Exercise goal
Return every line of the rows below that contains the word "what". Case counts.

###

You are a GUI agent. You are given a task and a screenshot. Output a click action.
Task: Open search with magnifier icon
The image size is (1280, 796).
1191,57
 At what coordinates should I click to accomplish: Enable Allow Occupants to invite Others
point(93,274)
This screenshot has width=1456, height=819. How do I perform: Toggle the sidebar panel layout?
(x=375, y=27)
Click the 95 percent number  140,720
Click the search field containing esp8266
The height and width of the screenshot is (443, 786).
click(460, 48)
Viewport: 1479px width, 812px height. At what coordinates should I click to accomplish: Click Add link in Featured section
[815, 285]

###

Result
 At what coordinates should I click to accomplish: Enable Allow Occupants to invite Others
Viewport: 1479px width, 812px height. At what coordinates should I click to accomplish: Click Add link in Featured section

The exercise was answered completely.